No it doesn't. I told you it didn't the last time you said this.

> This isn't representative of application code and there isn't even any mention of the metrics I mentioned…

Yeah, that is the usual answer when benchmarks prove how much urban myth reference counting performance is actually like.

> No it doesn't. I told you it didn't the last time you said this.

Did you?

There is more important stuff in life to store on my brain than a list of who replies to me on hacker news.

Anyway,

https://github.com/apple/swift/blob/main/stdlib/public/Swift...

https://twitter.com/ErrataRob/status/1331735383193903104

> Yeah, that is the usual answer when benchmarks prove how much urban myth reference counting performance is actually like.

CPU/wall time benchmarks are not that relevant to system performance (seriously!) because second-order effects matter more. But if you had peak memory and page demand graphs that would matter.

For a network driver I don't know if it'd really look any different though. That's mostly arena allocations.

> https://twitter.com/ErrataRob/status/1331735383193903104

The fast atomics and JavaScript instructions do exist but aren't "special", they're just part of the ARM ISA.
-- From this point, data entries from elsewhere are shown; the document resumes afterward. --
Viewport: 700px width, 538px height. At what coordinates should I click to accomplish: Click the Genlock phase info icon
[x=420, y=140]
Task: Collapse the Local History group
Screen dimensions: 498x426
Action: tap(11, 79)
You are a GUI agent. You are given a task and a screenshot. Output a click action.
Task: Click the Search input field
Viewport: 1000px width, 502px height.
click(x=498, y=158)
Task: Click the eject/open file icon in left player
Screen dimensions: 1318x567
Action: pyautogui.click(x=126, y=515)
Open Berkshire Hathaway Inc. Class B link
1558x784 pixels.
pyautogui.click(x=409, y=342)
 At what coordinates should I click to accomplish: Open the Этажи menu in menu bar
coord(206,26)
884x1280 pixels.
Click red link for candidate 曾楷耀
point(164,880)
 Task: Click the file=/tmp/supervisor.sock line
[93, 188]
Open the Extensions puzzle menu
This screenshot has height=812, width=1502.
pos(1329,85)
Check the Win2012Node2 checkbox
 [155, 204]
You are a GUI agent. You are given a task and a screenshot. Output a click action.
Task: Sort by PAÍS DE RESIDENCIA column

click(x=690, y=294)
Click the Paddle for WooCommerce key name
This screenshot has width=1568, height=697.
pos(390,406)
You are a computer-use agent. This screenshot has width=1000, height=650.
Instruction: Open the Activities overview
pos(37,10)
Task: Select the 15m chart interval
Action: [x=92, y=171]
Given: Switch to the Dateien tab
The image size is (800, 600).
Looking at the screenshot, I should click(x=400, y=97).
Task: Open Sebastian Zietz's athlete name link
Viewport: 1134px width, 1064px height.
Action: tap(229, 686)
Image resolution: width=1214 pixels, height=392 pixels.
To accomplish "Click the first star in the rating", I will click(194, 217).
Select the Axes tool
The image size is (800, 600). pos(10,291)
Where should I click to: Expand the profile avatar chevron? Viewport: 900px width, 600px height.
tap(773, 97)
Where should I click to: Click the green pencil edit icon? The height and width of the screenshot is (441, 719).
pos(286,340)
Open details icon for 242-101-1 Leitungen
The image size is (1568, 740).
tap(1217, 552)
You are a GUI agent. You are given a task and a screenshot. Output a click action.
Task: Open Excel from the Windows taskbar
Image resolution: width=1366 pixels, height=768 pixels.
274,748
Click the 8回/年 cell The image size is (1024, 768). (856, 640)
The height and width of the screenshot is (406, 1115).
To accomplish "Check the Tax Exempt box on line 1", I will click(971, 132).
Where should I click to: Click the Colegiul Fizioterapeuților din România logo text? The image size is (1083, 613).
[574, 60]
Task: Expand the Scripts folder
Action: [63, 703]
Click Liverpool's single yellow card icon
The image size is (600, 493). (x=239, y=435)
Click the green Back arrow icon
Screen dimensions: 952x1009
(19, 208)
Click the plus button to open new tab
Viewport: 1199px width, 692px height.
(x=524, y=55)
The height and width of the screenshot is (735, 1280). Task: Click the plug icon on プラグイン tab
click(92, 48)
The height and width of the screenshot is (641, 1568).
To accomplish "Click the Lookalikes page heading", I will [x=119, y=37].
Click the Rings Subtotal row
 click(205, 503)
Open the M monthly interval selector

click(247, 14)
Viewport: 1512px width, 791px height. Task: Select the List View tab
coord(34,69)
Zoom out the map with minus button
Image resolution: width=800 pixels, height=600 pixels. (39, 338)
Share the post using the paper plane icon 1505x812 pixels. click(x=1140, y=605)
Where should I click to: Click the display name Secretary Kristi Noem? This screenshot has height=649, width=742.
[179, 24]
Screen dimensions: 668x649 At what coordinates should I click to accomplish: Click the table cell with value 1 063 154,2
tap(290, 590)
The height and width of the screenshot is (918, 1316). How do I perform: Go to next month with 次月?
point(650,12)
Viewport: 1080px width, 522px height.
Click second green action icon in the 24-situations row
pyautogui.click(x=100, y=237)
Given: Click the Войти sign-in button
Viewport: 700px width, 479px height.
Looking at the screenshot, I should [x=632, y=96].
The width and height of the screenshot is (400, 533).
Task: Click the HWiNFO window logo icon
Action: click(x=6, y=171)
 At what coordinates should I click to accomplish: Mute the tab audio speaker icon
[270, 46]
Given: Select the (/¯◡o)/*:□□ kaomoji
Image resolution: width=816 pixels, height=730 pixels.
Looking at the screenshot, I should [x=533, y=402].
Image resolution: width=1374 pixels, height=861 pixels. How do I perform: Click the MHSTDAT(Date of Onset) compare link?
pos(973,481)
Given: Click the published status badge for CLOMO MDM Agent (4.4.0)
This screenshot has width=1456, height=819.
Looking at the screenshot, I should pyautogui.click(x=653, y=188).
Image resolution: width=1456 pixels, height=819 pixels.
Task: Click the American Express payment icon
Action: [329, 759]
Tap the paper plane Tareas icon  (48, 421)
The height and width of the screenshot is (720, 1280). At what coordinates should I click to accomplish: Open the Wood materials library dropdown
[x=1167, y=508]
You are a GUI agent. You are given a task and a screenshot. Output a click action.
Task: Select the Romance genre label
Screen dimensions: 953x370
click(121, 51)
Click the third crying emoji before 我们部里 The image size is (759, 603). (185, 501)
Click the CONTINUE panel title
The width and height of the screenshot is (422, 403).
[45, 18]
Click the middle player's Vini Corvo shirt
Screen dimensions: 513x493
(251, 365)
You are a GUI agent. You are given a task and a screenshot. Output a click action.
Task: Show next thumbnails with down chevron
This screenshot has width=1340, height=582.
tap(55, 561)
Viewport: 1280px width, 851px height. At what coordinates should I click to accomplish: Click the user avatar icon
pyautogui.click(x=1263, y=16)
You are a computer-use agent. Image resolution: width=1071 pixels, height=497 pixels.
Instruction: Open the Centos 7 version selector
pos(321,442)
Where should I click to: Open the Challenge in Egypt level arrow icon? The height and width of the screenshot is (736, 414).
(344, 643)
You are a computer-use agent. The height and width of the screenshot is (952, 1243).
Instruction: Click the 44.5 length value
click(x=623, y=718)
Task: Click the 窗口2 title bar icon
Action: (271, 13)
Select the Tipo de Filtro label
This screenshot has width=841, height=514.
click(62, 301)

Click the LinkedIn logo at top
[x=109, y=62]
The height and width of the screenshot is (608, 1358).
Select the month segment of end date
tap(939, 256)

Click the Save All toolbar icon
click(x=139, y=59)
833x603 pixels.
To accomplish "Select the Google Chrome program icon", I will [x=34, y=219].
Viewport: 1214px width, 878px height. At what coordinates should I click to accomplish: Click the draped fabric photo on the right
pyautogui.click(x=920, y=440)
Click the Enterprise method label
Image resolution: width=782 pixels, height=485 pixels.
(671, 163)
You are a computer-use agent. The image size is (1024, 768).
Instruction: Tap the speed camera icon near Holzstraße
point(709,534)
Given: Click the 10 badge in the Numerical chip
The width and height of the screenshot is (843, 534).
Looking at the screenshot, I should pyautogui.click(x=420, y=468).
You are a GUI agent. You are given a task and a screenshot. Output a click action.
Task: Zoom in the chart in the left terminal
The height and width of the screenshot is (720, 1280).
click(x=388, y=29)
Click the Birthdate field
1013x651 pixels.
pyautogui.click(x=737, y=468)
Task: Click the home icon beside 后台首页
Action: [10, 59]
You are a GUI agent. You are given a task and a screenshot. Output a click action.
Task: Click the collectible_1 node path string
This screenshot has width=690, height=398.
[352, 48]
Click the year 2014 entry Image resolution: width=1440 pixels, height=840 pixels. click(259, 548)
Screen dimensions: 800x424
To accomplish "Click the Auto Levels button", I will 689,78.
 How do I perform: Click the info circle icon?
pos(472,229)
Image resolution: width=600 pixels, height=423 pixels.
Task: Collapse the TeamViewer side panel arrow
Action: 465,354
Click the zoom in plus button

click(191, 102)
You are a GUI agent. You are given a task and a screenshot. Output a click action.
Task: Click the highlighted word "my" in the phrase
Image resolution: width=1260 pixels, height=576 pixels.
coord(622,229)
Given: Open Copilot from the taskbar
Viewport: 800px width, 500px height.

Apple's atomics as of recently are almost magically fast, though.
Thanks for sharing these links! Super interesting. I do have a question though. The ixy benchmarks seem to imply that RC is generally slower then GC (go and C# are much faster then swift and are only outdone by languages with manual memory management).

However in the tweet thread you shared, the poster said

> all that reference counting overhead (already more efficient than garbage collection) gets dropped in half.

Implying that reference counting is actually more efficient. I don't know how to rectify these two observations. Do you have any insights?

The observation is done by point of view of Swift developers.

The only reason why Swift has reference counting was historical.

Objective-C GC implementation failed, because it was very hard to mix frameworks compiled with and without GC enabled, alongside the usual issues of C memory semantics.

https://developer.apple.com/library/archive/documentation/Co...

Check "Inapplicable Patterns" section.

So Apple did the right design decision, instead of trying to fix tracing GC in such environment, just like Microsoft does in COM, they looked into Cocoa [retain/release] pattern, automated that, and in a marketing swoop sold that solution as ARC.

Swift as Objective-C replacement, naturally had to build on top of ARC as means to keep compatibility with Objective-C runtime without additional overhead (check RCW/CCW for how .NET GC deals with COM).

Here is a paper about Swift performance,

http://iacoma.cs.uiuc.edu/iacoma-papers/pact18.pdf

> As shown in the figure, performing RC operations takes on average 42% of the execution time in client programs, and 15% in server programs. The average across all programs can be shown to be 32%. The Swift compiler does implement optimization techniques to reduce the number of RC operations similar to those described in Section 2.2.2. Without them, the overhead would be higher. The RC overhead is lower in server programs than in client programs. This is because server programs spend relatively less time in Swift code and RC operations; they spend relatively more time in runtime functions for networking and I/O written in C++.

It makes technical sense that Swift uses reference counting, as explained above, but it isn't due to performance, it just sells better than explaining it was due to Objective-C inherited C memory model, which besides the memory corruption problems, it doesn't allow for anything better than a conservative garbage collector, with very bad performance.

https://hboehm.info/gc/